TASK BRIEF: Pull out the records from their first line through the line containing "coord(494,24)", inclusive, and reproduce those lines word for word.

Word and element location records
━━━
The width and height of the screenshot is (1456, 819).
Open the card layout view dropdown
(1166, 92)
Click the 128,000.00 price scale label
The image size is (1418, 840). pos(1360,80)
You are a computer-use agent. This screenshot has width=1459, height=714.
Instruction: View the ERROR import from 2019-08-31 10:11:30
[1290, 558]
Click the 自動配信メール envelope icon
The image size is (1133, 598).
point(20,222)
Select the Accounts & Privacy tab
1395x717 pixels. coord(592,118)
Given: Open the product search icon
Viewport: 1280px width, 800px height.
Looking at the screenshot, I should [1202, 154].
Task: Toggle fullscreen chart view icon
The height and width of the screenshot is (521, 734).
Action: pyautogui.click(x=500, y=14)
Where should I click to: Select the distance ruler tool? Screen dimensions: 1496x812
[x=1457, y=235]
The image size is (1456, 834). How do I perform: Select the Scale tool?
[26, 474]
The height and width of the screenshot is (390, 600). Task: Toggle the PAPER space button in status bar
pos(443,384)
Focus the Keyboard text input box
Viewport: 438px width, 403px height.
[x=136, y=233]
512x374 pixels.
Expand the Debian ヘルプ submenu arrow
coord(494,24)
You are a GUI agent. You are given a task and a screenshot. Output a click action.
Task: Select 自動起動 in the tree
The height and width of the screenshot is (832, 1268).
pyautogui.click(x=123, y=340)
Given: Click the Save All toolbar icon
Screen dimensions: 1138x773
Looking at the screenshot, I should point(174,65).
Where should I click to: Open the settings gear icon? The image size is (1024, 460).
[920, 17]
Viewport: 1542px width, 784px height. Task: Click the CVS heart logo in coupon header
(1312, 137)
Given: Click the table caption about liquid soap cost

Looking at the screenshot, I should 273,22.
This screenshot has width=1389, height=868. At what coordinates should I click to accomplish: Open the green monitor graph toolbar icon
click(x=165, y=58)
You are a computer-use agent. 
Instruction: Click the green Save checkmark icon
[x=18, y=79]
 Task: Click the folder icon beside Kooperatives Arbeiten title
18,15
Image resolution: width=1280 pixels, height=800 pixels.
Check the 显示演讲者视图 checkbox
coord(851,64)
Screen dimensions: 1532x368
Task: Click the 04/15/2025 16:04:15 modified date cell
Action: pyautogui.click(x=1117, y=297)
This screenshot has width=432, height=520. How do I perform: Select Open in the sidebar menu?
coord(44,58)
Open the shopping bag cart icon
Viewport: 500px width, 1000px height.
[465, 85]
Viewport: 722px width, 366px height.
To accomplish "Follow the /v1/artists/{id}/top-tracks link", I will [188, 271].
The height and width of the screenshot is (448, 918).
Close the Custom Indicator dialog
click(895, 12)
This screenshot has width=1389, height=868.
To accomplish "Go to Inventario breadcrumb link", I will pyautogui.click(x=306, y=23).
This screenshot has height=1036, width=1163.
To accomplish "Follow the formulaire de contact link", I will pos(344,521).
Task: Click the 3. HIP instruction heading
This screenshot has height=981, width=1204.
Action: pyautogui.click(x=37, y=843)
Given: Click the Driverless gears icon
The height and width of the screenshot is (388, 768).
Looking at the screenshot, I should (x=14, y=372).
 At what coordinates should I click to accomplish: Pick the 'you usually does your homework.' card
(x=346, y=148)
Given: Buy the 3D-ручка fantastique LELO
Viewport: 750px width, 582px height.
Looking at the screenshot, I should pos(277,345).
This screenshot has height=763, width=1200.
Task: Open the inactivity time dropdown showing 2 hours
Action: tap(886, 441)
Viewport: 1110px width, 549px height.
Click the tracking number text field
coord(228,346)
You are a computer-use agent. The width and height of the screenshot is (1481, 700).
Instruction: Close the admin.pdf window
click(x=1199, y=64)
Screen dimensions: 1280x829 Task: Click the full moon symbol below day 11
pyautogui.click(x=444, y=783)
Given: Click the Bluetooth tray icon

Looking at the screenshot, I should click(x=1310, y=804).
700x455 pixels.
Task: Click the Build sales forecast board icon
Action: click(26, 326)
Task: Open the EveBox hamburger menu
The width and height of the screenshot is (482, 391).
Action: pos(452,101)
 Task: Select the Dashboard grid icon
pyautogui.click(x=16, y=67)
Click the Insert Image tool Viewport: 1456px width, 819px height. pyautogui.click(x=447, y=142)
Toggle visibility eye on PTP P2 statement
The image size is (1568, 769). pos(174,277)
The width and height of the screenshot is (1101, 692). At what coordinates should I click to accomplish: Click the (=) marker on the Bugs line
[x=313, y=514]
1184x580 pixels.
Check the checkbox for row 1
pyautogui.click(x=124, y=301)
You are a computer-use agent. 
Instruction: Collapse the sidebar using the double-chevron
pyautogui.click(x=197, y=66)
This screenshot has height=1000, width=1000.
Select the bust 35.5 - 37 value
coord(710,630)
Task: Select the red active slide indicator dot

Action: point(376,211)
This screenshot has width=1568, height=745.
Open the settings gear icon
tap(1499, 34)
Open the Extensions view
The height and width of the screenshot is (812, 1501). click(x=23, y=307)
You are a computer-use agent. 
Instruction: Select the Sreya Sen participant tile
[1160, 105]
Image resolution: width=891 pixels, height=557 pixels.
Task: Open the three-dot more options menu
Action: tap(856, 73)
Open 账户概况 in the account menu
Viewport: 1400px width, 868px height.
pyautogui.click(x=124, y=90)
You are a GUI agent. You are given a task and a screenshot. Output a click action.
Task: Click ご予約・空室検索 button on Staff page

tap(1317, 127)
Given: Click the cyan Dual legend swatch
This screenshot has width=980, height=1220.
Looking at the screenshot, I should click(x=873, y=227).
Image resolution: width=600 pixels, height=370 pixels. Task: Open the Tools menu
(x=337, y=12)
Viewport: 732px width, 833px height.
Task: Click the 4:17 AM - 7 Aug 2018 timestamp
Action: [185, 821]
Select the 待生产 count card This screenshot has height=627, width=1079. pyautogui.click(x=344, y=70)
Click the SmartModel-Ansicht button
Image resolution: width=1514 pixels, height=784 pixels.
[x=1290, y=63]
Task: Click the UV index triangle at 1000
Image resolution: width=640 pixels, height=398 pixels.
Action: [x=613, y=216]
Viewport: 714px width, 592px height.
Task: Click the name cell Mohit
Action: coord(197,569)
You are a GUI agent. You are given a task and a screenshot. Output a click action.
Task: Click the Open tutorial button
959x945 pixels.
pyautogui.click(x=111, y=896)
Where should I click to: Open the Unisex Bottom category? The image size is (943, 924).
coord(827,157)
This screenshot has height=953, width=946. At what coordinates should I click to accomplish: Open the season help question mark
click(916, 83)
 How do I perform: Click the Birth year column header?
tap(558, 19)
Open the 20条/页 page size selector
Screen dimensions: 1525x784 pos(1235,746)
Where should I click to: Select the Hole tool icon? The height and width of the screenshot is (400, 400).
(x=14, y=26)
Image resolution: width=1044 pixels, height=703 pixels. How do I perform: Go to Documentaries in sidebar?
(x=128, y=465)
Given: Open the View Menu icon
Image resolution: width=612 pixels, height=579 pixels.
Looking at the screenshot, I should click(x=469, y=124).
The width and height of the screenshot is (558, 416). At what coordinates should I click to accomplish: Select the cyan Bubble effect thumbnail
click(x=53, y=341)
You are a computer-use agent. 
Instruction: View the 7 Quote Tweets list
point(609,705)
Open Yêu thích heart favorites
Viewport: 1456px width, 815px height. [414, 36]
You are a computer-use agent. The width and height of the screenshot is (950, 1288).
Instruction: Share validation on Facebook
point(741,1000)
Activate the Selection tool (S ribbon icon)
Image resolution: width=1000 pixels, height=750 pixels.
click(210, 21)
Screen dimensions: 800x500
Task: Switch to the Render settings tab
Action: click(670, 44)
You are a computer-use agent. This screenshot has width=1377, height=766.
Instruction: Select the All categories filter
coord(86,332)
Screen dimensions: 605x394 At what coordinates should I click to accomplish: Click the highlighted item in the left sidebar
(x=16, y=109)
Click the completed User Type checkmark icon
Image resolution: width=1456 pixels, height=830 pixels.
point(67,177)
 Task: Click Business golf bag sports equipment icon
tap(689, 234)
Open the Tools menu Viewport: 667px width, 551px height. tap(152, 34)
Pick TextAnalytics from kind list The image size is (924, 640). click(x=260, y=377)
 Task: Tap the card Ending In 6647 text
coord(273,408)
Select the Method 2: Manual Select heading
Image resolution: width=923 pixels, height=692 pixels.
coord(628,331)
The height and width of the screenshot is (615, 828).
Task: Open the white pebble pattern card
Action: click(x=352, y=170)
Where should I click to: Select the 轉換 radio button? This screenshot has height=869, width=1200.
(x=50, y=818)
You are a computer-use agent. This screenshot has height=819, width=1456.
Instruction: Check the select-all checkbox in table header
━━━
WORKED ANSWER:
The width and height of the screenshot is (1456, 819).
Open the card layout view dropdown
(1166, 92)
Click the 128,000.00 price scale label
The image size is (1418, 840). pos(1360,80)
You are a computer-use agent. This screenshot has width=1459, height=714.
Instruction: View the ERROR import from 2019-08-31 10:11:30
[1290, 558]
Click the 自動配信メール envelope icon
The image size is (1133, 598).
point(20,222)
Select the Accounts & Privacy tab
1395x717 pixels. coord(592,118)
Given: Open the product search icon
Viewport: 1280px width, 800px height.
Looking at the screenshot, I should [1202, 154].
Task: Toggle fullscreen chart view icon
The height and width of the screenshot is (521, 734).
Action: pyautogui.click(x=500, y=14)
Where should I click to: Select the distance ruler tool? Screen dimensions: 1496x812
[x=1457, y=235]
The image size is (1456, 834). How do I perform: Select the Scale tool?
[26, 474]
The height and width of the screenshot is (390, 600). Task: Toggle the PAPER space button in status bar
pos(443,384)
Focus the Keyboard text input box
Viewport: 438px width, 403px height.
[x=136, y=233]
512x374 pixels.
Expand the Debian ヘルプ submenu arrow
coord(494,24)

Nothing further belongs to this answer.